Gain-of-function studies were performed by using miR-195 and miR-497-transfected BOY and T24 in comparison with the miR-control transfectants. A) Cell proliferation determined by the XTT assay. B) Cell invasion activity demonstrated by the Matrigel invasion assay. C) Cell migration activity determined by the wound healing assay. *, P<0.0001; **, P = 0.009.

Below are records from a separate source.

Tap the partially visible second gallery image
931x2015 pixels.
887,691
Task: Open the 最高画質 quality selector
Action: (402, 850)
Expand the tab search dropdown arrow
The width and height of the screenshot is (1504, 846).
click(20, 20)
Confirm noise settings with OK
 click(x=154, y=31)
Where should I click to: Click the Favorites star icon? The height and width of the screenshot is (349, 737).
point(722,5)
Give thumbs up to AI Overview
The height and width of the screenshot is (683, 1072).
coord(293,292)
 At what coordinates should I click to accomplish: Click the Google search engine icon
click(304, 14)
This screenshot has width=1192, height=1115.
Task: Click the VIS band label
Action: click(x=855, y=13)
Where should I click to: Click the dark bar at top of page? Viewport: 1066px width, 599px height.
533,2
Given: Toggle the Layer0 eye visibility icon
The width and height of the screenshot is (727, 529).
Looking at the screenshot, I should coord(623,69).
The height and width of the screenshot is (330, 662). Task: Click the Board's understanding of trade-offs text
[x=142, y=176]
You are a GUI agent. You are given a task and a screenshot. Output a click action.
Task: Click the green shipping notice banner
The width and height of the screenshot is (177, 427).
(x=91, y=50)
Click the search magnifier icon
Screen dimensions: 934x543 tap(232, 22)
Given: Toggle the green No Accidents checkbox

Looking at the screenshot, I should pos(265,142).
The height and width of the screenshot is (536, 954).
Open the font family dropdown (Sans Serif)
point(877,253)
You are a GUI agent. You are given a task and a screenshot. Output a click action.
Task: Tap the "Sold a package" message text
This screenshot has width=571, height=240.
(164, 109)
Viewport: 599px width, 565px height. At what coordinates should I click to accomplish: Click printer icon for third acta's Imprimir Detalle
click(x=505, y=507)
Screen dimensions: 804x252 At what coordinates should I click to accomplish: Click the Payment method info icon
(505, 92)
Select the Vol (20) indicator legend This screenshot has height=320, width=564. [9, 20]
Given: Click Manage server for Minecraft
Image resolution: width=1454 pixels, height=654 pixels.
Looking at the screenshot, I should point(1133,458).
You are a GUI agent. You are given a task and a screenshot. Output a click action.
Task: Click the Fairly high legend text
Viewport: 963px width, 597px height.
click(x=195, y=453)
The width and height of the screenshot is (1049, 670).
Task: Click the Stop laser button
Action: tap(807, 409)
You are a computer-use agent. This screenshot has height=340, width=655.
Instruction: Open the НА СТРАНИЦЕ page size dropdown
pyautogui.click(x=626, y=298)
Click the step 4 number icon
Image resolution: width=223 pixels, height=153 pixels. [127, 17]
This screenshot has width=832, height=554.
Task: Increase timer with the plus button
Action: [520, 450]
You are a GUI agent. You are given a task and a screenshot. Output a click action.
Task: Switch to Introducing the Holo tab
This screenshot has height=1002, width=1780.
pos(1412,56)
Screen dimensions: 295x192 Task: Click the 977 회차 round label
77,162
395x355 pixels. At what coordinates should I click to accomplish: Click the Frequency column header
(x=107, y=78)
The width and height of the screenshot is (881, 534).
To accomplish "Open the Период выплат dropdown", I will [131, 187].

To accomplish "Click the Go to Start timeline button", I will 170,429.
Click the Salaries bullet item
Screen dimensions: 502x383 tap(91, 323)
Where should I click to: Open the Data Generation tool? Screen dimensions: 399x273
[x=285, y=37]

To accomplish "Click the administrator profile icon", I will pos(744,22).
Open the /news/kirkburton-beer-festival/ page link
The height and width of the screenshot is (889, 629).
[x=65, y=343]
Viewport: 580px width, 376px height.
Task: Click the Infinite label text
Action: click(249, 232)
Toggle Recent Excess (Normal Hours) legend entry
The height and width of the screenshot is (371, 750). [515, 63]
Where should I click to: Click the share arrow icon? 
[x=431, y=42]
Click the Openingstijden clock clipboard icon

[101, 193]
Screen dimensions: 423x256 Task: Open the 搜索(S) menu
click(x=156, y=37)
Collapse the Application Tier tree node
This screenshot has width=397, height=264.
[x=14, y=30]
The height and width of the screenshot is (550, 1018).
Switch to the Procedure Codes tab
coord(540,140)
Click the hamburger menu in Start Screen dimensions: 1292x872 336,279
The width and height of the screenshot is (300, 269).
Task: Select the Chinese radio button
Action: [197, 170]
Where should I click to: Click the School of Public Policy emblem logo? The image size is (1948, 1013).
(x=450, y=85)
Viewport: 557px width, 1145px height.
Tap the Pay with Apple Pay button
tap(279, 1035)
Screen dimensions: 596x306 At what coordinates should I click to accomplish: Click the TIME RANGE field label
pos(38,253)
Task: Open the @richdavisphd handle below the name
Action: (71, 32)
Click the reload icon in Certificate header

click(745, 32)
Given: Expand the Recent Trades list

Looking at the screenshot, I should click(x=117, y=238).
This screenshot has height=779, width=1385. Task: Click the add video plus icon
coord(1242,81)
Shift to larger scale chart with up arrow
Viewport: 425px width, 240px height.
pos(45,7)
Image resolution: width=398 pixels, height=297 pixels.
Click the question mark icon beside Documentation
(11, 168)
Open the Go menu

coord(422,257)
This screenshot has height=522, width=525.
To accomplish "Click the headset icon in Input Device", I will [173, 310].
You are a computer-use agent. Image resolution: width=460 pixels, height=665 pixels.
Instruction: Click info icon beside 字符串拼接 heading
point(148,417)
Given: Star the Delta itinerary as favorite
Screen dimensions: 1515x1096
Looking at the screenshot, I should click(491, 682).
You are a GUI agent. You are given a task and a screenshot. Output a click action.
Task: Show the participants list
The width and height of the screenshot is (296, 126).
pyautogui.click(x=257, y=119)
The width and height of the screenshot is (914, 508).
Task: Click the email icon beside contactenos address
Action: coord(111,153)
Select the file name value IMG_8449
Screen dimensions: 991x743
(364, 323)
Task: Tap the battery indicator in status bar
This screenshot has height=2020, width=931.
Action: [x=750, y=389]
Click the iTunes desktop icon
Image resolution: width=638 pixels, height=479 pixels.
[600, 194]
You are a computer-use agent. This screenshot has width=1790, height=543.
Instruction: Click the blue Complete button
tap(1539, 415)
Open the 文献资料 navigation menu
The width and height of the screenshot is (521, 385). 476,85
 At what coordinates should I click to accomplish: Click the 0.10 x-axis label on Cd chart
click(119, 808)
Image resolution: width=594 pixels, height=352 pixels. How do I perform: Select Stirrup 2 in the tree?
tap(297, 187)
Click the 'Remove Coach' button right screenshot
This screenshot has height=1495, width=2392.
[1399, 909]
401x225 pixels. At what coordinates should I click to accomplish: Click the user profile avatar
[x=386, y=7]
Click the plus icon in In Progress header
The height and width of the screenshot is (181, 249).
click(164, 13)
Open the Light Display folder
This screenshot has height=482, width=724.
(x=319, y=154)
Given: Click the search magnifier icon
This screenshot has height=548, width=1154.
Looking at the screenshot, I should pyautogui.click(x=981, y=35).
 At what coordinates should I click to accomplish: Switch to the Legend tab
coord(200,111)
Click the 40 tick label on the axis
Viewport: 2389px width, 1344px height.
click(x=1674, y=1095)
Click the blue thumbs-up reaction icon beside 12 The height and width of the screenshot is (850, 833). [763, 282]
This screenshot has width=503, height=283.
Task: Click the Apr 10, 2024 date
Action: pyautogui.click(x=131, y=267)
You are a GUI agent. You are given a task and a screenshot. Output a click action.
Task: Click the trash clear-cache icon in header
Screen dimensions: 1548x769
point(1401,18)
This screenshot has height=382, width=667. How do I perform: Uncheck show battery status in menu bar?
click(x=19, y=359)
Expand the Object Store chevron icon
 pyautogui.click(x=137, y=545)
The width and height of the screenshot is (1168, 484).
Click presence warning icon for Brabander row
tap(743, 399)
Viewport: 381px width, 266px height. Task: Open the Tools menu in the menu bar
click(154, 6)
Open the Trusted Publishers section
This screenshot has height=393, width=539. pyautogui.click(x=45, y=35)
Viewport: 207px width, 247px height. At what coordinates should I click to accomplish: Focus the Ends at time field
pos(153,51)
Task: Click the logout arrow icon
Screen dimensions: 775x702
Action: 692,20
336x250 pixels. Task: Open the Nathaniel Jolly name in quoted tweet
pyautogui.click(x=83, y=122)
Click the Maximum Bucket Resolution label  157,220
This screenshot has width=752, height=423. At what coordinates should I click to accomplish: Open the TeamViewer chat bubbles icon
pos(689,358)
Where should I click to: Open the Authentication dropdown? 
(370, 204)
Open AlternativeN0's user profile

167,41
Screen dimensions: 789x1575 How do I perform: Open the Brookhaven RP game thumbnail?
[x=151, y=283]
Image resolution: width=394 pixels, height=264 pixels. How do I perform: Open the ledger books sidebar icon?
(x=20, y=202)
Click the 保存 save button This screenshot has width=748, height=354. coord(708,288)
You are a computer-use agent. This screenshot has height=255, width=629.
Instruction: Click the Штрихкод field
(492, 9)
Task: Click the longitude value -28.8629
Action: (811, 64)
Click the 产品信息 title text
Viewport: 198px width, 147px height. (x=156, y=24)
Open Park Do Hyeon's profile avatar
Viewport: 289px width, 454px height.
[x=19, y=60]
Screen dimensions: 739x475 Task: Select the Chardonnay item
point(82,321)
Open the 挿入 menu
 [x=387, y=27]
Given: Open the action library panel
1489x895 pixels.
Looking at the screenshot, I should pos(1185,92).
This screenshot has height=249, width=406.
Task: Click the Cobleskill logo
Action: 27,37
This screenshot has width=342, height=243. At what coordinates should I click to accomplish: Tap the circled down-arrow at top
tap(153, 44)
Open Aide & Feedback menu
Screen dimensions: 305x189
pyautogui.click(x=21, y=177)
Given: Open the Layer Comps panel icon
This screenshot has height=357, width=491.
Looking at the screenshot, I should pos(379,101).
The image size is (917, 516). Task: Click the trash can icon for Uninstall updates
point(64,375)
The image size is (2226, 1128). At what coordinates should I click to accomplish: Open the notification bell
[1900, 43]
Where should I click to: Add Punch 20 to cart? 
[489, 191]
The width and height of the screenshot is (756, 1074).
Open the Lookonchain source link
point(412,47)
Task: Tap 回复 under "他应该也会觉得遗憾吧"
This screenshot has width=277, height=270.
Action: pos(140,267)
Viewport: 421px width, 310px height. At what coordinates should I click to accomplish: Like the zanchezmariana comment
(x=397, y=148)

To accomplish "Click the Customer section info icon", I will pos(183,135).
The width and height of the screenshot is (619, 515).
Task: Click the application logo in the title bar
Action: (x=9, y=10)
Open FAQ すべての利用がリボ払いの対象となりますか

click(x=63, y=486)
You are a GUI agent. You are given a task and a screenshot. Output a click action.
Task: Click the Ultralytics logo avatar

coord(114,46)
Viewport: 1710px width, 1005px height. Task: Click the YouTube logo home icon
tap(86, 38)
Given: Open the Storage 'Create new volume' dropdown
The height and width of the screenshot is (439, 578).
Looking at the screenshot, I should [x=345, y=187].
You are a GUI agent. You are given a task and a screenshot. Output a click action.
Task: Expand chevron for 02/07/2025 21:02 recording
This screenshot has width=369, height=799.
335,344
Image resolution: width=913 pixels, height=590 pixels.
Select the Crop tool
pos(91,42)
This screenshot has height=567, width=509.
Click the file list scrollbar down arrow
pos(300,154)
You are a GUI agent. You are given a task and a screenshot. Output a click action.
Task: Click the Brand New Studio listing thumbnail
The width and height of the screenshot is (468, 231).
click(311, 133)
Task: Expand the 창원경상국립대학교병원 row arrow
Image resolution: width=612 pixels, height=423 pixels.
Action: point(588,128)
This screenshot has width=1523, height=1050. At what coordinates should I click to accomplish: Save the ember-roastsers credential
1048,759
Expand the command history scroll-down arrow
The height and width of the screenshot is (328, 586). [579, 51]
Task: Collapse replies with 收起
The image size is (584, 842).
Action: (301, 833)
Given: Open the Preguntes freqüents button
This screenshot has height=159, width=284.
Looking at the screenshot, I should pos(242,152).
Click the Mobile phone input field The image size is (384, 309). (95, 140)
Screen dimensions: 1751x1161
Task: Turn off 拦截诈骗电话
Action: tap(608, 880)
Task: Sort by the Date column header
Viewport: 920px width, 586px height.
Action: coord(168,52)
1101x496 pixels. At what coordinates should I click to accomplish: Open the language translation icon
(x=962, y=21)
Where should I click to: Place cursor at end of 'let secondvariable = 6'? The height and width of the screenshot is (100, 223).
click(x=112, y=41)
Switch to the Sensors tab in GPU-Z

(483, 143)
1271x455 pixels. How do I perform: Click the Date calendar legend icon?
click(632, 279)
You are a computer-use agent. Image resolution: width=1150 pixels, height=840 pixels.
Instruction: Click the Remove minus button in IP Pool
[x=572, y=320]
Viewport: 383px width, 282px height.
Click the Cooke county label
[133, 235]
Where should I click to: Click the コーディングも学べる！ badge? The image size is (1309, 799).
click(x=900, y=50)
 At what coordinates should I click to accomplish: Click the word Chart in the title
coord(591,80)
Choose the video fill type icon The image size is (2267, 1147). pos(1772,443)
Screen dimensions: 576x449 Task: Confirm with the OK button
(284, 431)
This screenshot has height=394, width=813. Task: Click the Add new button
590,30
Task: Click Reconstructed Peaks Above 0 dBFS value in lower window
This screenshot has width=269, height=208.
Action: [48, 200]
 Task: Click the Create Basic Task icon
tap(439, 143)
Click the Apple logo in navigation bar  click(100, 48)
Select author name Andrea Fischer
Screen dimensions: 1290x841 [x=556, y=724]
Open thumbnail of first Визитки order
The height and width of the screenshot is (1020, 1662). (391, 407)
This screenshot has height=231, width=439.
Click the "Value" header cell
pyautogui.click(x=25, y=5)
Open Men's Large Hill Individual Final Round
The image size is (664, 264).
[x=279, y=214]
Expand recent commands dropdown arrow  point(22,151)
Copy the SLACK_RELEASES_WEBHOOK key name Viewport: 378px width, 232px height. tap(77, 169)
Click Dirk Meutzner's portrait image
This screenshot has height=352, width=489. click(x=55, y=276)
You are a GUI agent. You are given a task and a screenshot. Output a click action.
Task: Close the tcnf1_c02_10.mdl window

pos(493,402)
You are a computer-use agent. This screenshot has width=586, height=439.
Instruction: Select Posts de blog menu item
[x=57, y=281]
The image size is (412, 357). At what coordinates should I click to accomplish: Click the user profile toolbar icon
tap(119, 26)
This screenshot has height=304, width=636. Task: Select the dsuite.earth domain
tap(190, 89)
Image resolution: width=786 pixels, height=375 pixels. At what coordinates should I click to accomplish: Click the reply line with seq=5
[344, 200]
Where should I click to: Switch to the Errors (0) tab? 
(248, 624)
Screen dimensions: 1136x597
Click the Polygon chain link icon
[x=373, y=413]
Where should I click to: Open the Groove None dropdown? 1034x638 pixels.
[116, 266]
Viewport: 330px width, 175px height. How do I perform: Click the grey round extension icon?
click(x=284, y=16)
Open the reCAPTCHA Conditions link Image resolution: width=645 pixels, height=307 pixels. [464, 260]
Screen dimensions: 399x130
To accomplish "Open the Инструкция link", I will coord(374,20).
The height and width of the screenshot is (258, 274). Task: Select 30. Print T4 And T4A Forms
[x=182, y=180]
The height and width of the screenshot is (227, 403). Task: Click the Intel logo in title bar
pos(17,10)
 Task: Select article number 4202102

Predicted target genes and cancer pathways of the miR-195/497 cluster
To explore the biological functions of the miR-195/497 cluster, we performed in silico analyses using two independent algorithms, TargetScan, and GeneCodis3, and public microarray expression data approved by GEO. The workflow for in silico analysis is shown in Figure 4. At first, the TargetScan database indicated that 6,730 genes were predicted targets of the miR-195/497 cluster, which shared the same seed sequence ‘GCUGCU’ in their 3′-untranslated regions (3′UTR).
A total of 6730 genes were identified by the TargetScan algorithm. Then, 113 significantly enriched signaling pathways were identified by using the KEGG and GeneCodis3 programs. Among them, the top 21 enriched pathways are shown in Table S3. The expression levels of 104 genes in the top enriched pathway (Pathways in cancer) were finally evaluated. Among them, 27 putative target genes were upregulated in BC clinical specimens based on expression data of GEO database (accession numbers; GSE11783 and GSE31684) (Table S4).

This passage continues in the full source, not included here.